1. The remaining fields on the Email Settings form are optional.
2. The Email Setting section above will need to be completed for each user that will email from Deacom.

Additional Notes

• Sending emails in Deacom - Emails can be sent from within Deacom from multiple locations and within multiple forms. The two most common locations/forms that offer the ability to send email are:
  • The Documents form, which is accessed via the View Docs* button located on multiple records and maintenance tabs within DEACOM. The Documents form is used to both upload documents and email those documents via the "Send Email" button.

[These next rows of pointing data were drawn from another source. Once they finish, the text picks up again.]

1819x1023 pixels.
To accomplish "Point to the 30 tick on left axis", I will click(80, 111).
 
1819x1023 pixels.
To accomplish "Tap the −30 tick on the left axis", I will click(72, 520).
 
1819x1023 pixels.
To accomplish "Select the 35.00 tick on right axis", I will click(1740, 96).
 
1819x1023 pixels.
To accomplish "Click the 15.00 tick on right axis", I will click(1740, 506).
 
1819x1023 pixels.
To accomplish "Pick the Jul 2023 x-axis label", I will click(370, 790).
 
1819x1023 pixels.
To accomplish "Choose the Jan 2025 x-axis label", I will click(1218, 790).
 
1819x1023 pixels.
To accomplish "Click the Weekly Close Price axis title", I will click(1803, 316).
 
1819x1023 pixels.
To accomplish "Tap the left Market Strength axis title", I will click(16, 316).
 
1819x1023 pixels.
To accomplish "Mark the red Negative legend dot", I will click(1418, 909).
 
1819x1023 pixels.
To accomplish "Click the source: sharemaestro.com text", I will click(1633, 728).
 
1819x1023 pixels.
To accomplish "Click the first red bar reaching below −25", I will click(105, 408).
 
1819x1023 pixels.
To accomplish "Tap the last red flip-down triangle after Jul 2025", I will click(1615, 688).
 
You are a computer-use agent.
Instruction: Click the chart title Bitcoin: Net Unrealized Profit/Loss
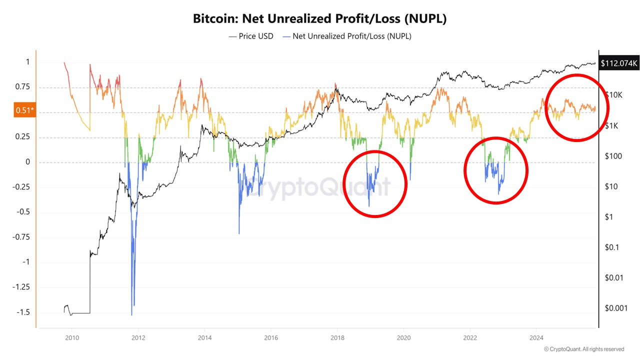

  • The "Send Email" button on lot implosion reports in Inventory Reporting.
• Single Sign-On Methods - Single sign-on methods are separate from email configuration and use in Deacom and not required. However, companies will often utilize the features of Single Sign-On Methods in Deacom.
• Token Storage/Creation for OAuth2 - The system was enhanced (beginning in version 17.01.081) to reduce unnecessary and frequent authorization for the users. When the user's credentials are needed, the system will check the Authorization Expiration and Date (us_authexp date/time) fields to see if a new authorization is needed, otherwise, the system use the stored token from the database to update the session. If a new token is needed, the system will obtain the token following the process for OAuth2 and update both the session and fields in Users (dxuser) table as appropriate. In addition, the Email Password field on the user record is no longer required when using OAuth2. This field will be store the token. If a user tries to send an email and there is no working token (either no token or an expired one), the system will launch a Microsoft form to enter O365 credentials. When complete and the form closes, the system will store the token and allow the user to click send again. The system will use this token until it expires, then, the next time it expires, repeats the same process.
• Testing Azure SSO and emailing in multiple Deacom systems. Users may wish to setup more than one URL (representing a Deacom system) so they can test Azure SSO email configuration and setup. To do this, go to the "Authentication" section in the Azure admin site and click the "Add a platform" button to add as many add as many URL (Deacom systems) as desired. Note that in each of those Deacom systems you will still need to perform the Azure setup and configuration listed in steps 1-17 above.